Copies of the Apple Daily newspaper are seen at a newspaper stand in Hong Kong June 22, 2021, following police raids and the arrest of executives. With its Catholic owner in jail and its assets frozen, the pro-democracy newspaper announced it will close. CNS photo/Tyrone Siu, Reuters

Hong Kong’s pro-democracy newspaper Apple Daily will print its final edition “no later than Saturday,” bosses confirmed June 23, after police froze accounts and arrested staff using a new national security law.

Apple Daily has shown support for the city’s pro-democracy movement and has criticized China’s authoritarian leaders. Ucanews.com, citing an Agence France-Presse article, reports Chinese authorities have made no secret of their desire to see the newspaper silenced and have used a sweeping new national security law to bring about its demise.

Apple Daily’s Catholic owner, Jimmy Lai, is in jail and was among the first to be charged under the law after its imposition last year.

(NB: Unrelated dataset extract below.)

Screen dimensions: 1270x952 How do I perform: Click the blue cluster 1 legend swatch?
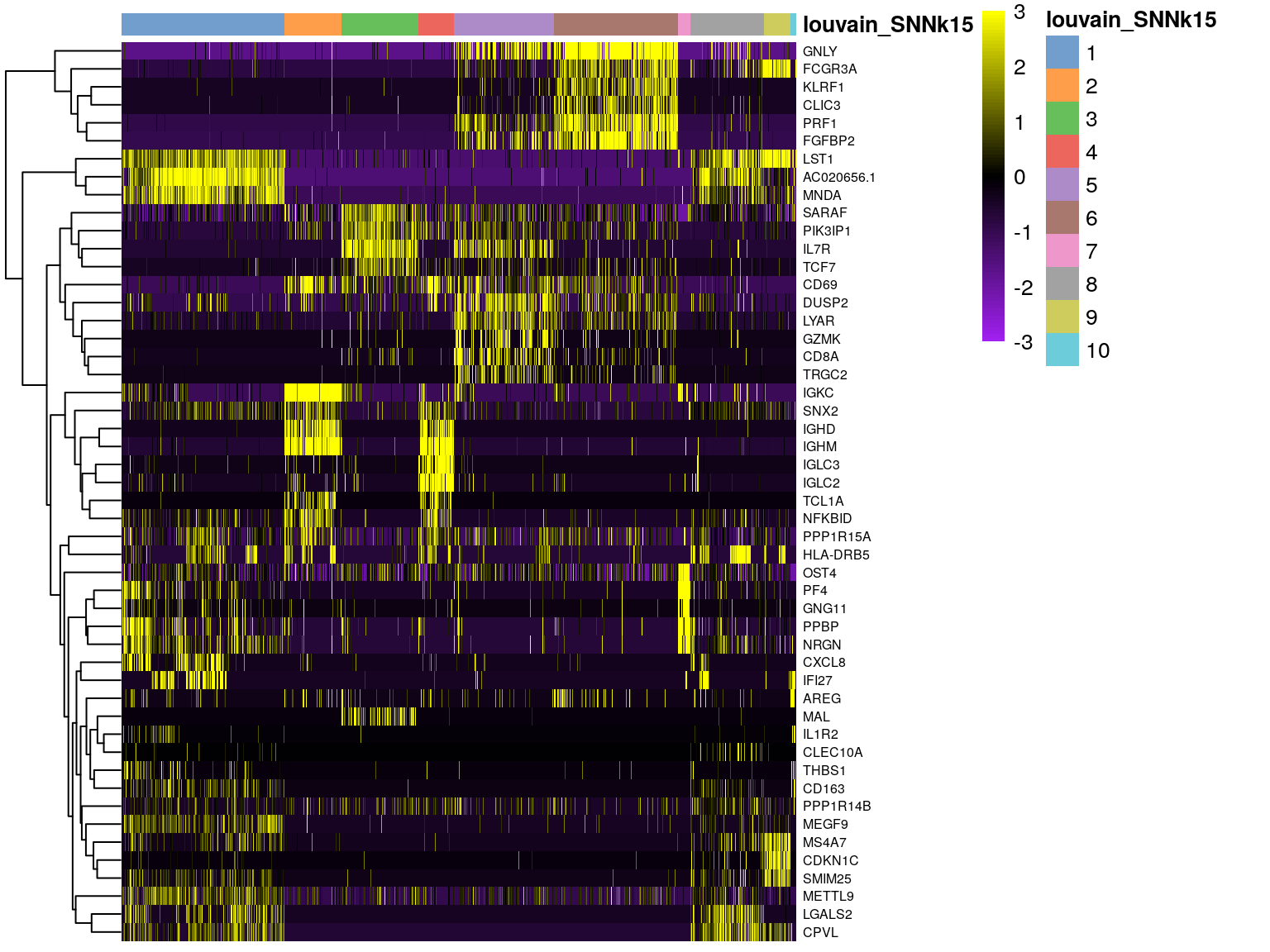[x=1062, y=52]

Since mid-June, Hong Kong authorities used the security law to raid the paper’s newsroom, arrest six staff members and freeze assets. The last move left the paper unable to pay staff or vendors, AFP reported.

On June 23, the board members of Apple Daily’s parent company Next Digital confirmed the newspaper would publish its last edition “no later than Saturday” while its website would go offline at 11.59 p.m. that day.

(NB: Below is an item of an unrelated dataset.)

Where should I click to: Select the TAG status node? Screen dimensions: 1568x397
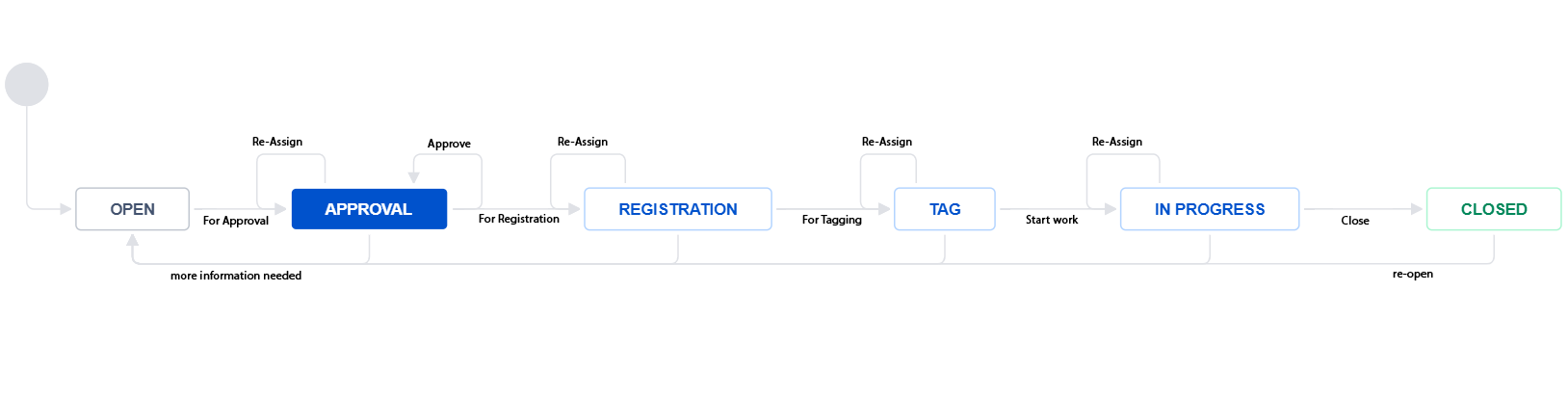945,209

Ellen Bork, president of the Committee for Freedom in Hong Kong, a U.S.-based nonprofit, reacted to news of the paper’s closure, saying, “The world should be in no doubt that the destruction of Apple Daily and the broader assault on Hong Kong’s people is part and parcel of the anti-democratic agenda China’s Communist Party is pursuing internationally.”

A tweet from Apple Daily’s English feed announced June 22: “Dear readers This concludes the updates from Apple Daily English. Thank you for your support.”

China imposed a security law on Hong Kong last year to stamp out dissent after the city was convulsed by huge and often violent democracy protests.

Hong Kong has faced increasing pressure since China implemented a new security law that bans subversive and secessionist actions in the former British colony. Last July, Zheng Yanxiong, a senior Chinese politician who crushed a mainland democracy movement, was appointed to oversee its implementation.

When Britain handed back Hong Kong to China in 1997, certain democratic rights were guaranteed for at least 50 years under the “one country, two systems” agreement. However, the imposition of the security law practically brings Hong Kong under full Chinese administration and indirectly ends the agreement that allowed Hong Kong’s semi-autonomous status.